When starting a business, a plan is a great starting point to make sure you understand all the elements of your business. Once you are in business, it is a great exercise to do every few years. This lets you examine where your business has gone and the changes that have occurred. To keep your business plan simple, here is a structure to follow.
If you had two minutes going down an escalator with a potential investor, you should talk her through your executive summary. This should answer questions such as: What is your company’s mission? Why is it important to you? Why do you think your company can make money pursuing that mission? What is your track record of winning? How much money do you need? What kind of return can I expect if I give you the money? Why?
If you have more than two minutes, the investor will want to know more details. The business/product description should describe your company’s mission and present the details of the product that you have in mind to achieve that mission. This description should also focus on specific product attributes that you think will make it better than the competition.
The target market section details which group of potential customers your company will target.
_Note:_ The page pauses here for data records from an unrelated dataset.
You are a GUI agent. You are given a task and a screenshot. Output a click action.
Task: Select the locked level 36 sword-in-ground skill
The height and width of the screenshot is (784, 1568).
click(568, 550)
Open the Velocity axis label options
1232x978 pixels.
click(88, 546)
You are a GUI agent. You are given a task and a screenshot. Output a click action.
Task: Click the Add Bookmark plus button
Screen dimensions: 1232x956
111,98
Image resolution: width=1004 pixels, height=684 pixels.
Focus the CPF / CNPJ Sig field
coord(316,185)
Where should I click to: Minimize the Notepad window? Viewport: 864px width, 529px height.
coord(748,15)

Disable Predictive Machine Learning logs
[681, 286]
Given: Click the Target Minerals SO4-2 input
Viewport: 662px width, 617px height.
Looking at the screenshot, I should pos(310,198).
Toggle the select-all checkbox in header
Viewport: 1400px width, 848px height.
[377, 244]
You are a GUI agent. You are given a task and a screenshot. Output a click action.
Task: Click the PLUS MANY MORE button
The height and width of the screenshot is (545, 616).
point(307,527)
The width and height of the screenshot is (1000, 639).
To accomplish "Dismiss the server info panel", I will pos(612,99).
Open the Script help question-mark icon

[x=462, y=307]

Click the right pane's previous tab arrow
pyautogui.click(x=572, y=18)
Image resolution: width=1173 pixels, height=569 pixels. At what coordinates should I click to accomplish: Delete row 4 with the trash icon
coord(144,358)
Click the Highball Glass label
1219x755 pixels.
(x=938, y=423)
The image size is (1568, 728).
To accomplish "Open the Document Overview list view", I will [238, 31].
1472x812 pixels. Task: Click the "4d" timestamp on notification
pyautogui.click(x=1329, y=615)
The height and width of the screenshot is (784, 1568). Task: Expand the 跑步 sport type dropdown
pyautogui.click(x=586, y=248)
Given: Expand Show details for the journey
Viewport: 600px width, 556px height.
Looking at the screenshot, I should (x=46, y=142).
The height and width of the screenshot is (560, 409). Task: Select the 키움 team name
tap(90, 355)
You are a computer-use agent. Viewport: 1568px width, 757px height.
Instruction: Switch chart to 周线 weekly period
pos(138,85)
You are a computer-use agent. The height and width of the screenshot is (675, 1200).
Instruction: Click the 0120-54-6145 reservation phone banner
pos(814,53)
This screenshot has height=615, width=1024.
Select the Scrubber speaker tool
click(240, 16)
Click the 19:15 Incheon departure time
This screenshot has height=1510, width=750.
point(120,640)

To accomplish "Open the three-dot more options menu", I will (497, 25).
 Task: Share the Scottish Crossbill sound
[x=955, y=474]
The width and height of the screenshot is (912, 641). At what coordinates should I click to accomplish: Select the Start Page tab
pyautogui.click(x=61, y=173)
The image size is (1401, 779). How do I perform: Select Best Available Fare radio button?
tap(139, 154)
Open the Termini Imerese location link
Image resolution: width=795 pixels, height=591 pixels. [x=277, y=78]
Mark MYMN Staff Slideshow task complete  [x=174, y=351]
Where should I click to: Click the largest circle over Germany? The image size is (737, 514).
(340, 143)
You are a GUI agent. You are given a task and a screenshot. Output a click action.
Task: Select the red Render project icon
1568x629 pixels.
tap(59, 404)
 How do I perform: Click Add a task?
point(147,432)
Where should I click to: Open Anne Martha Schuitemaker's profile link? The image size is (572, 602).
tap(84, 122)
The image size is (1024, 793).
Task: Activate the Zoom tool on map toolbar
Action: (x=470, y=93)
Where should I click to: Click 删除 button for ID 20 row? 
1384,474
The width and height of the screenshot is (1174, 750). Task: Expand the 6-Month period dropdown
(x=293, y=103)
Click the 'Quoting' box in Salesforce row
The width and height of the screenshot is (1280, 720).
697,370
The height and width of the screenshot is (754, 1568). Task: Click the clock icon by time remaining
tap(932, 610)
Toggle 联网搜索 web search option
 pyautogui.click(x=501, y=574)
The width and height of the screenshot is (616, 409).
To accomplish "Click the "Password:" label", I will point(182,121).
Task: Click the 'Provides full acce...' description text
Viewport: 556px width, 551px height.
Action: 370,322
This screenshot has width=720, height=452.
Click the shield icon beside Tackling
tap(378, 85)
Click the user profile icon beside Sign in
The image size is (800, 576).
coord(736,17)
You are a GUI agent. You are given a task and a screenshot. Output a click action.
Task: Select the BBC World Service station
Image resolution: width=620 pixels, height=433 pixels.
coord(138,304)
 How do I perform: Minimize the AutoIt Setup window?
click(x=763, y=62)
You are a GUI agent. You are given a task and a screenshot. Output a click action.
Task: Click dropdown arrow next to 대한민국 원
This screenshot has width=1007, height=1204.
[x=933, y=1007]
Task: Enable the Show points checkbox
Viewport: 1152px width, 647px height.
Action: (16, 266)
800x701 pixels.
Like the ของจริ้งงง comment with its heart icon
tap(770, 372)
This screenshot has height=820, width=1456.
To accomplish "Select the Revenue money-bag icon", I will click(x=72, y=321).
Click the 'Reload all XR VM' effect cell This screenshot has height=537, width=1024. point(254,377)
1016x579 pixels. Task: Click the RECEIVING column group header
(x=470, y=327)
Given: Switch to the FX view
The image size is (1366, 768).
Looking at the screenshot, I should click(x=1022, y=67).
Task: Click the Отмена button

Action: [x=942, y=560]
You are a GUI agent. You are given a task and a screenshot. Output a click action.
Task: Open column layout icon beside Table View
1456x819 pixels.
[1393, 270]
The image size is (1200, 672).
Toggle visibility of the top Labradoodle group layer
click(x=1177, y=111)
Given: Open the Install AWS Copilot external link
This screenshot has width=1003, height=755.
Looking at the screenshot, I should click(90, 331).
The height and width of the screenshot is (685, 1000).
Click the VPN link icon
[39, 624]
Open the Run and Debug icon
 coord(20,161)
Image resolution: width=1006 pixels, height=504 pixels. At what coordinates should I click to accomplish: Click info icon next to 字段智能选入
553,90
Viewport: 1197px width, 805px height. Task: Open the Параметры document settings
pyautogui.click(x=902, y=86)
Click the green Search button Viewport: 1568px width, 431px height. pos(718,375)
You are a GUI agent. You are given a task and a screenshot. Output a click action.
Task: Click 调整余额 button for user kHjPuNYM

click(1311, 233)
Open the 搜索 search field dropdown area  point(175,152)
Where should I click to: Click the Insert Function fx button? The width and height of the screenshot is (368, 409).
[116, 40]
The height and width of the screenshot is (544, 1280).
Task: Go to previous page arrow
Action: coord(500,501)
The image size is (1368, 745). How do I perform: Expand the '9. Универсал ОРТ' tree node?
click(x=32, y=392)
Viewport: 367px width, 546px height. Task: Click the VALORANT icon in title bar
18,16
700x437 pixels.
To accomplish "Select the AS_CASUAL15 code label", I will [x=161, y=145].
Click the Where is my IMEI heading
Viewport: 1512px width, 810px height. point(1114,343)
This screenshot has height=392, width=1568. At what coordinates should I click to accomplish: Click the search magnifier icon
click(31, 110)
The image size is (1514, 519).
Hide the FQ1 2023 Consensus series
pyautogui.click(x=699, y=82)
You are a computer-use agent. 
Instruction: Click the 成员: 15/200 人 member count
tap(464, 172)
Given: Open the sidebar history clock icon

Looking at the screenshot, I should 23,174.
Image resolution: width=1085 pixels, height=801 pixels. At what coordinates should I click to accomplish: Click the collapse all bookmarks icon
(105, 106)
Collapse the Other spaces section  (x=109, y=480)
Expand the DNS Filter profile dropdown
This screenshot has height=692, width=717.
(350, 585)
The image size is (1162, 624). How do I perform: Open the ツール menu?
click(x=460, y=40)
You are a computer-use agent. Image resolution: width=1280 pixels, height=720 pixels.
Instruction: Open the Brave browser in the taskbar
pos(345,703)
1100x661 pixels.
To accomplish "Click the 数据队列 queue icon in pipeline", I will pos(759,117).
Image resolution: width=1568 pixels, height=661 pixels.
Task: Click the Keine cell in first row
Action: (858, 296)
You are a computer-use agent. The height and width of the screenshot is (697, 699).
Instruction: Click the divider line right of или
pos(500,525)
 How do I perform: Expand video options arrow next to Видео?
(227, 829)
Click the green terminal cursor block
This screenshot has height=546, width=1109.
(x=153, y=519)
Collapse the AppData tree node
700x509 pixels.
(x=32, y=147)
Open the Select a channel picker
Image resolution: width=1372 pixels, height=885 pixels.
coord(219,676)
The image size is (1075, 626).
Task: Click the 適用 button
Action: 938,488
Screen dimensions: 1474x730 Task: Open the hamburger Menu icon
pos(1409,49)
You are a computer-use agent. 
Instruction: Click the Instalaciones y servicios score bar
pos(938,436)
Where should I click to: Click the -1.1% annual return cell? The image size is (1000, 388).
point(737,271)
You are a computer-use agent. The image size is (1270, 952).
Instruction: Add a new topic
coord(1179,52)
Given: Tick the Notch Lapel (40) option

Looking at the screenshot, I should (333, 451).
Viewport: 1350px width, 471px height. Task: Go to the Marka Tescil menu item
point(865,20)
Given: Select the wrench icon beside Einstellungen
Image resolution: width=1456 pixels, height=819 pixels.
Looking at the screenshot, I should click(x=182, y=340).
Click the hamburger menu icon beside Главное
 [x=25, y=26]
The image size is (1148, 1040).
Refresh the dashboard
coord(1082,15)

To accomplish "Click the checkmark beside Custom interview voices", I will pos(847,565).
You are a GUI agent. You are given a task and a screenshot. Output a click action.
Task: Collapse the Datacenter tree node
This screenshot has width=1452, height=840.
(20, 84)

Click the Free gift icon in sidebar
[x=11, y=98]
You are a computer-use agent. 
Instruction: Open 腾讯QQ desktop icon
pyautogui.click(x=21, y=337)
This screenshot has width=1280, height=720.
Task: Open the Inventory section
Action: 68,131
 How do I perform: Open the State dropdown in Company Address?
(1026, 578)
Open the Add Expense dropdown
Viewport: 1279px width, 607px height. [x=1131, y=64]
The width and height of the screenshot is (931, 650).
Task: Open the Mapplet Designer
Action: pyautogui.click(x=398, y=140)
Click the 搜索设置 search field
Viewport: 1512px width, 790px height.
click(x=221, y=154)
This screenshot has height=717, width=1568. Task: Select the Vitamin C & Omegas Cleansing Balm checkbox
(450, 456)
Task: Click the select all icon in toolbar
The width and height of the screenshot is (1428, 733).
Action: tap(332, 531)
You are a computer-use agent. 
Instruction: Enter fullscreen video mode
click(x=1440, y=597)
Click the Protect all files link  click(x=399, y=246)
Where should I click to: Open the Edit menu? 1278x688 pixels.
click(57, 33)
It describes why you picked that market, its revenues and growth rate, the key factors driving growth, and typical net profit margins in that market. And this section must, in my opinion, also present the results of your customer interviews.
Plan To Gain Market Share
The plan to gain market share section will explain the key factors, ranked by importance; a potential customer uses to decide among competing suppliers. It will also describe how well those customers perceive that competitors perform on the various factors. It will next describe how your product will outperform competitors on the key factors. Finally, the plan to gain market share section will set market share goals and describe what your company will do to achieve those goals
The management team section of the business plan will present biographies of the members of your team. If you have no prior entrepreneurial experience–investors will be looking for signs that you and your team are winners–this could show up in outstanding academic, athletic, or extra-curricular accomplishments.
The cash forecast part of the business plan is in some ways the least believable for an investor. Here, investors are really looking to see whether you put in enough effort to make a detailed estimate of how much cash will be needed to achieve your goals and what revenues and profits will ultimately flow from that investment. The key here is to develop realistic assumptions and to prepare for investors to ask you questions about why you chose them and your sources of information.
By writing these sections you will have a better understanding of where your business is and where you want it to go.